In 2010, we set our goals to reach out to as many city managers as we could. We wanted to share information and engage at least 500 new managers to increase the power of their strength. In the beginning, this goal seemed daunting, and we were not entirely certain that 500 managers were ready to become involved. As we traveled throughout the city, we received calls from various agencies inviting us to their sites. By the end of December 2010, we began to feel like the little engine and we said: “We think we can!” “We think we can!” You might ask, what is the point to all this rambling about a “little engine”? The point is this: The little engine had optimism, perseverance and confidence that with a little support, it could reach its goal, and so did the MEA. We exceeded our achievement target and ended the year with 530 new members!

We achieved outstanding accomplishments in 2010 because the character traits of the little engine were synonymous to our beliefs. There is no doubt greater challenges have already been attached to 2011. The civil service system that many mangers have become accustomed to may undergo a series of changes; city administrators continue to struggle with closing the budget gaps, thereby affecting the future economic livelihood for managers in an adverse manner; funding deficits equate to city managers working harder with less; tensions are high, nerves are frayed and work place incidents are increasing. In spite of these adverse issues, the MEA continues to work towards being a stronger, wiser and more skillful association. We are currently developing a strategic plan to help guide our efforts in line with our vision to ensure MEA is the “association of choice” for managers. Towards this end we have begun our initiatives to:

Expand our presence in your professional homes by conducting visits to reach every mayoral and non-mayoral agency in the city

Improve our ability to use technology to communicate more effectively with you

Interact more with agency leaders for better resolution of managerial concerns regarding salary compression and other matters.
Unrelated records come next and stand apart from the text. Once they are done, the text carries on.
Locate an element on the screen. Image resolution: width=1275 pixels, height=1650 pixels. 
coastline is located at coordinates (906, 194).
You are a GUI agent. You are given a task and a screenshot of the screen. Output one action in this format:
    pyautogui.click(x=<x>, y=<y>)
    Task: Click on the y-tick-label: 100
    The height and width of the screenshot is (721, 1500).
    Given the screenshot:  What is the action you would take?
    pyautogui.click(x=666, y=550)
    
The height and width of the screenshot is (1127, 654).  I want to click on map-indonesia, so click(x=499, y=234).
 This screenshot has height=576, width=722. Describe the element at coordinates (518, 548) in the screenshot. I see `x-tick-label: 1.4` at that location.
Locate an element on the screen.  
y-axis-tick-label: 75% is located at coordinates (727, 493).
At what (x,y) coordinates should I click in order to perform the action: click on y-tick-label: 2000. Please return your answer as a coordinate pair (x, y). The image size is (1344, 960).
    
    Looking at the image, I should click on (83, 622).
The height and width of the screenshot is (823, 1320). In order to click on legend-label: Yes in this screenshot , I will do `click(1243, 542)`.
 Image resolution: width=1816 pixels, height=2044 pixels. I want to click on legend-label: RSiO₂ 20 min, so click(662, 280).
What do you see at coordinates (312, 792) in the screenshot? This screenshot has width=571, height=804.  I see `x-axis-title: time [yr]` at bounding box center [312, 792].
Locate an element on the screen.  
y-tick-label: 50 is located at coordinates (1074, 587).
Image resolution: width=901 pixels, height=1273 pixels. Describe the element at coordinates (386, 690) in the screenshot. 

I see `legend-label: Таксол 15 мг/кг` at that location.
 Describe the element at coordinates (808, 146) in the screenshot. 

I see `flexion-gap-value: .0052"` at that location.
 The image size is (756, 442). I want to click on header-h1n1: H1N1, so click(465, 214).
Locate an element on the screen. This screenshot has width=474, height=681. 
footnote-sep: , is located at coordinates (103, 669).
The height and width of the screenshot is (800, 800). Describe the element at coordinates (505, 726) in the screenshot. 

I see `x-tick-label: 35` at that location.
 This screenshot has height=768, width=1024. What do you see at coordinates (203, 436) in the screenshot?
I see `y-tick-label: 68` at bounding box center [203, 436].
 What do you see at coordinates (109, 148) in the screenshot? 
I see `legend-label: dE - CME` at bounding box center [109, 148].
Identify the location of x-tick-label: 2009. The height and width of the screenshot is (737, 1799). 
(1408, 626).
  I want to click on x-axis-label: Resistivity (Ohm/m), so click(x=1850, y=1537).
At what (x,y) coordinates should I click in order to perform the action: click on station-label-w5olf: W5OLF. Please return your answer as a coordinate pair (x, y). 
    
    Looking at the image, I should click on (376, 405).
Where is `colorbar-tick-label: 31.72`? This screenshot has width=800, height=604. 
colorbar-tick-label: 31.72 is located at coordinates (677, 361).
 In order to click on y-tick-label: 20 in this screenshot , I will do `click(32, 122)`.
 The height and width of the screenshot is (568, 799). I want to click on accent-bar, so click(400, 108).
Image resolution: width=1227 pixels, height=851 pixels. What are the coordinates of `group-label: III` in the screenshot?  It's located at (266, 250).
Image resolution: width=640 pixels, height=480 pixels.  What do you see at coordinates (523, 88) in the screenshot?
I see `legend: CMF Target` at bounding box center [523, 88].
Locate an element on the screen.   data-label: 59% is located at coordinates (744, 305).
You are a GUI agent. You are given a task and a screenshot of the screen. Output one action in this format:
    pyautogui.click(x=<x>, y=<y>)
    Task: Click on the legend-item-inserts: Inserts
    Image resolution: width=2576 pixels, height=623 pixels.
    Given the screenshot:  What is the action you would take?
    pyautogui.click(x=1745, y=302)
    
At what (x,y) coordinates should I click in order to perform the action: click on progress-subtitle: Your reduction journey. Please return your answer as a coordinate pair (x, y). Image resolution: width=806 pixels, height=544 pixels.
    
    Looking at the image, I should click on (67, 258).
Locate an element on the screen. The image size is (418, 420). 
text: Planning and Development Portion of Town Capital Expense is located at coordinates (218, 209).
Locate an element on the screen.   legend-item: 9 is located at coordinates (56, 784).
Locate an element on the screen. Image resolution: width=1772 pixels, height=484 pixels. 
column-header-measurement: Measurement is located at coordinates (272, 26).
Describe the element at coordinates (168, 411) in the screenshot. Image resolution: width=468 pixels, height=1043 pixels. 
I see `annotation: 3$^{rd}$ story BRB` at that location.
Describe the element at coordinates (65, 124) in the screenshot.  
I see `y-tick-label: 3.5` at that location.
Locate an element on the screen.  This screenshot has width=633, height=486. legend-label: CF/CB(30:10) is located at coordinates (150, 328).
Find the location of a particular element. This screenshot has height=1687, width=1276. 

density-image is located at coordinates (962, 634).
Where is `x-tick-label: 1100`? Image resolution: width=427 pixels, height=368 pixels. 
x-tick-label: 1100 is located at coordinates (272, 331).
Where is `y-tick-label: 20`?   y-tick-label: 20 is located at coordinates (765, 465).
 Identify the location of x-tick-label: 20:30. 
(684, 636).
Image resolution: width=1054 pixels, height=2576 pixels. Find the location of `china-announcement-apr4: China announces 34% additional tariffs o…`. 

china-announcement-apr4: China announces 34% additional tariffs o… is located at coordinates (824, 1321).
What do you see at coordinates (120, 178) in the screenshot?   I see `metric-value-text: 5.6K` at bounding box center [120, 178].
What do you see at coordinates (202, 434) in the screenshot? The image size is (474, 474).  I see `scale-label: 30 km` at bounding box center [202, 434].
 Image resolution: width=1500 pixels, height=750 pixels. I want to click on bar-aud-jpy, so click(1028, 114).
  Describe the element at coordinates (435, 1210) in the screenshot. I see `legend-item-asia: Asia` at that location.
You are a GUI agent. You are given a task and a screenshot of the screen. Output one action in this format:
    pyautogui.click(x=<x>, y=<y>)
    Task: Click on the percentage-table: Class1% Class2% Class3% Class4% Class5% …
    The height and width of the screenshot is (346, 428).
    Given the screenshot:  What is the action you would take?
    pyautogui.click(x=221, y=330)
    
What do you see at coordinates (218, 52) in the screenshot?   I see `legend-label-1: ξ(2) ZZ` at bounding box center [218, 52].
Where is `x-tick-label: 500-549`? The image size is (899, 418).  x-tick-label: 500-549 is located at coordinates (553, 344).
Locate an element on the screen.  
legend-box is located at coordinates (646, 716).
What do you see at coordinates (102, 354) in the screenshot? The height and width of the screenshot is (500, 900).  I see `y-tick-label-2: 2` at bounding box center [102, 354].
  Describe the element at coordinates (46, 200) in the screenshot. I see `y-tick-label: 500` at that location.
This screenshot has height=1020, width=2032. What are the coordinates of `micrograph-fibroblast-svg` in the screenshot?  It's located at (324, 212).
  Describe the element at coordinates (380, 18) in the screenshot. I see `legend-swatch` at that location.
Actively pursue reliable funding to support and motivate membership participation in MEA.

Market our Association through additional channels of print, radio and possibly television media

As long as each of you continues to step forward to help us get over the hill with the heavy load, we will say: “We know we can! We know we can!

Around the Town

So far this year we have visited various city agencies. Each location welcomed us with professional hospitality. In the coming months, we will meet with managers at the Department of Buildings, Department of Citywide Administrative Services (DCAS), Health and Hospitals Corporation (HHC), Administration for Children’s Services and on and on, until we have reached out to managers from every agency. The attached table reflects the number of managers existing within your agency who are members of the MEA. While you are waiting for us to meet with you, we encourage to strongly think about the benefits of remaining an MEA member and recruiting new members to strengthen our unity.



Preparing for Success

If you are currently functioning in the role of Administrative Engineer you will be pleased to know that the MEA will conduct at least four weeks of test prep sessions for the Administrative Engineer civil service exam. This service will only be provided to MEA members. We have established the first session to begin on May 11th, with the last session ending on June 9th. Tentatively we are contemplating adding two additional sessions for June 15th and June 16th. Please pay special attention to your agency bulletin boards, e-mail and the MEA webpage and hotline for more specific details.

In conclusion, I encourage each of you to continue supporting each other and bringing your concerns to the table with the NYC MEA. “If you are not at the table, then you are on the menu”.